Dataset ::
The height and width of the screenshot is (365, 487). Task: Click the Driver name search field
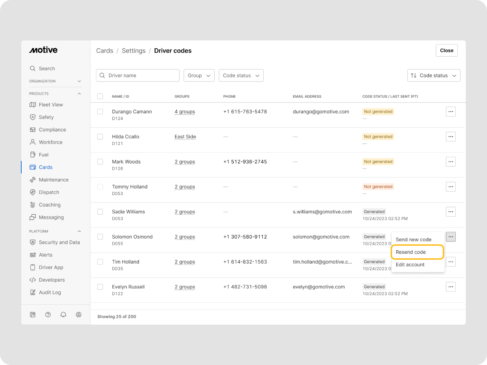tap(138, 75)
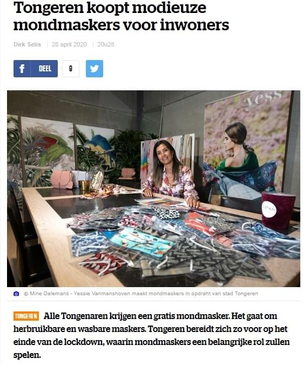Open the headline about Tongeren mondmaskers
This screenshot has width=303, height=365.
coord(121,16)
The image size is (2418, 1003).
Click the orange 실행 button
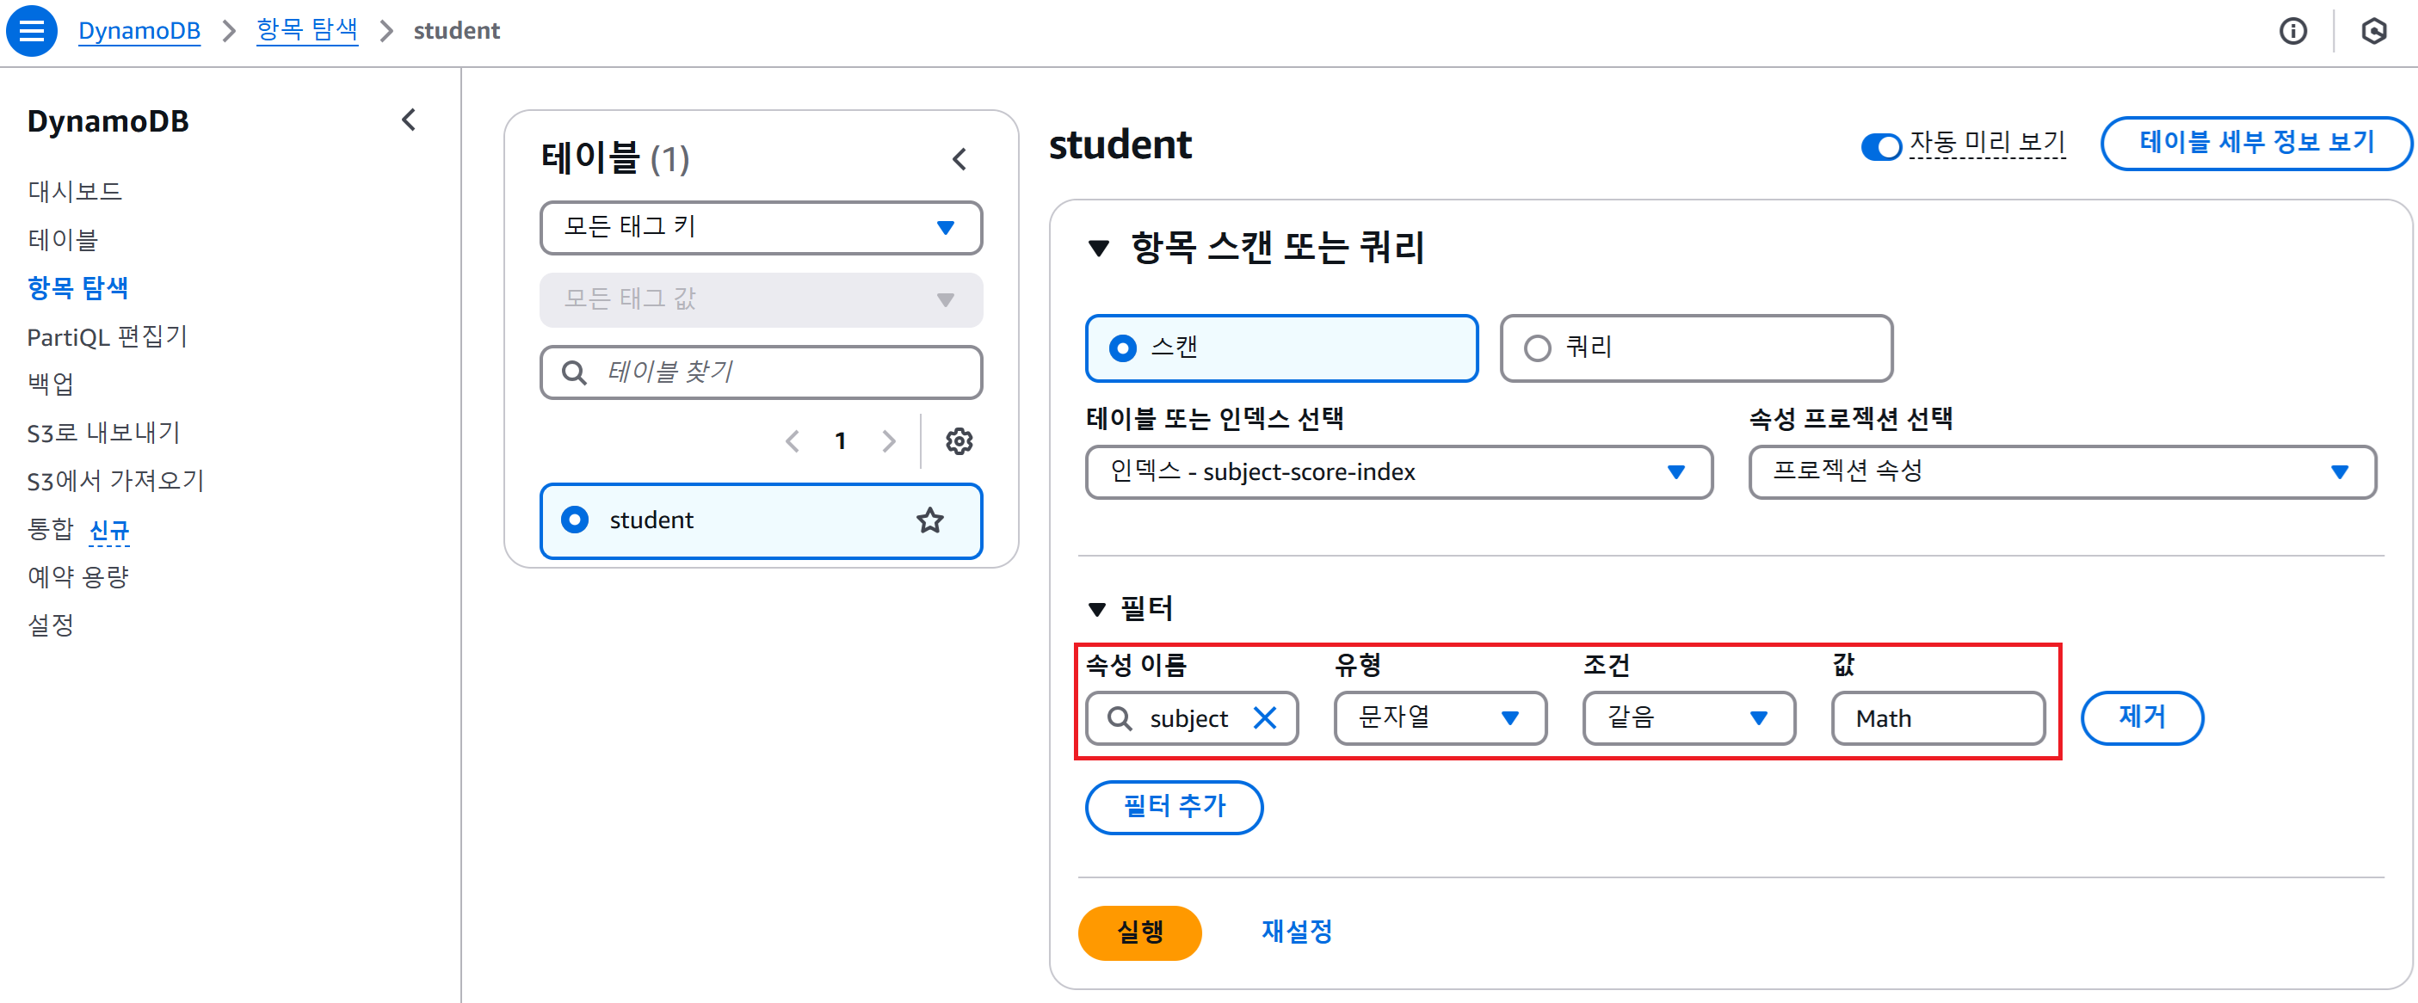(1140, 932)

What the task asks :: Each entry should be set down exactly, pictures excluded.

Response to the exercise ::
The height and width of the screenshot is (365, 487). Task: Click the Driver name search field
tap(138, 75)
Open the headline about Tongeren mondmaskers
This screenshot has width=303, height=365.
coord(121,16)
The image size is (2418, 1003).
Click the orange 실행 button
(1140, 932)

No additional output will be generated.